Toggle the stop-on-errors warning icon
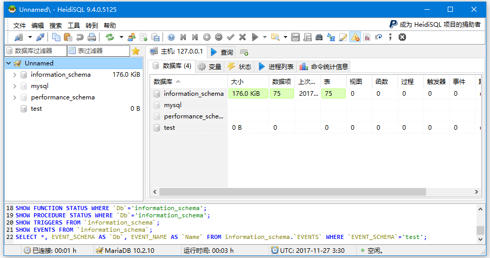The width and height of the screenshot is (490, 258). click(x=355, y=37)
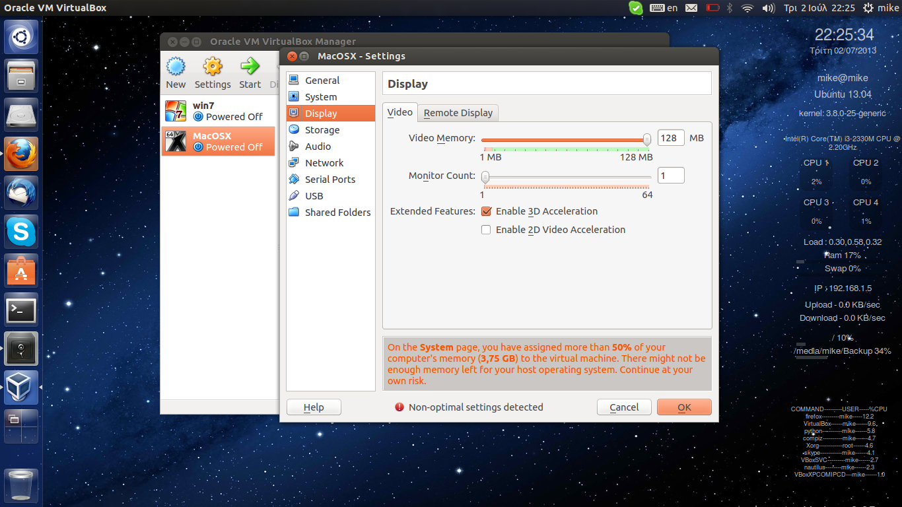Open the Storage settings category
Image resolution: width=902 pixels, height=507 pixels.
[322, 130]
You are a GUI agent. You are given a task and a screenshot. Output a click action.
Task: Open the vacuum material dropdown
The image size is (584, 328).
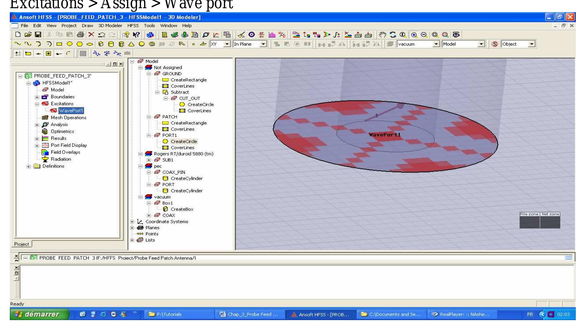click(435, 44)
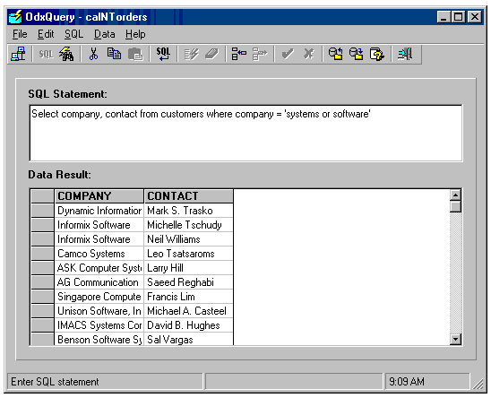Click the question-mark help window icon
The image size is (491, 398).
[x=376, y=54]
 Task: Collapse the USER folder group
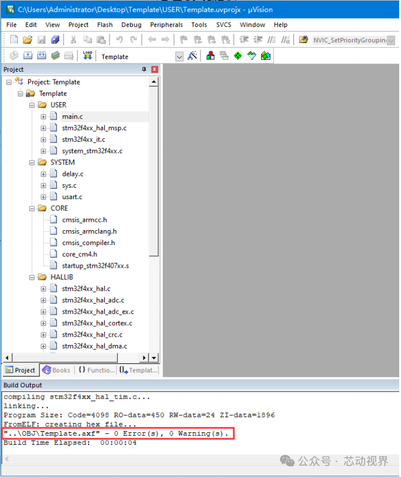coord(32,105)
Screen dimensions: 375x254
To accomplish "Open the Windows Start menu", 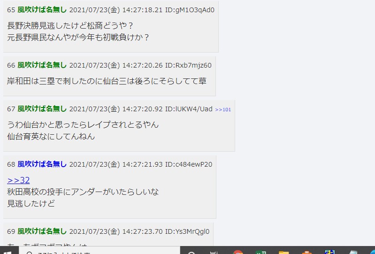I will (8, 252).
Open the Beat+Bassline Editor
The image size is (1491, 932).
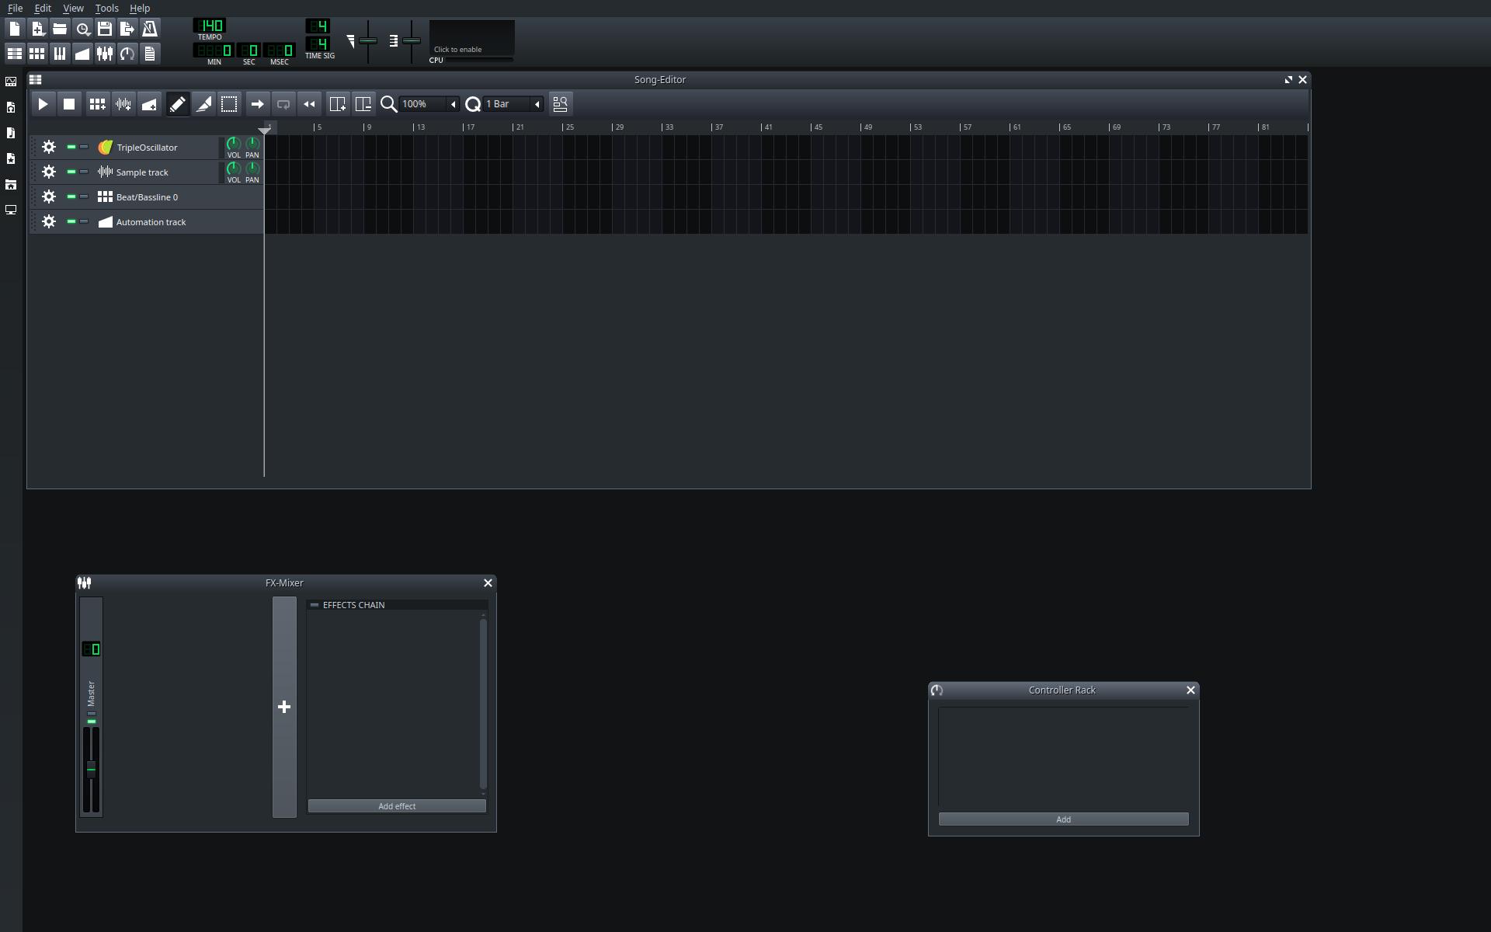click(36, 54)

########################################

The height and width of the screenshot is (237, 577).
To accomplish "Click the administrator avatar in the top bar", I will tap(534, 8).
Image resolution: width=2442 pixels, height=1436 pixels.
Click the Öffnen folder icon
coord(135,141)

########################################

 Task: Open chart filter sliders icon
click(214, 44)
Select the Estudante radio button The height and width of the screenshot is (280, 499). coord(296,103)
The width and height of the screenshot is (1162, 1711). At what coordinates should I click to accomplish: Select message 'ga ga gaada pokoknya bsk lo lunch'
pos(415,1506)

########################################

▶ **What is asked**
Reproduce verbatim the entries between the line containing "The height and width of the screenshot is (237, 577)." and the line containing "coord(135,141)", inclusive.

▶ **Written response**
The height and width of the screenshot is (237, 577).
To accomplish "Click the administrator avatar in the top bar", I will tap(534, 8).
Image resolution: width=2442 pixels, height=1436 pixels.
Click the Öffnen folder icon
coord(135,141)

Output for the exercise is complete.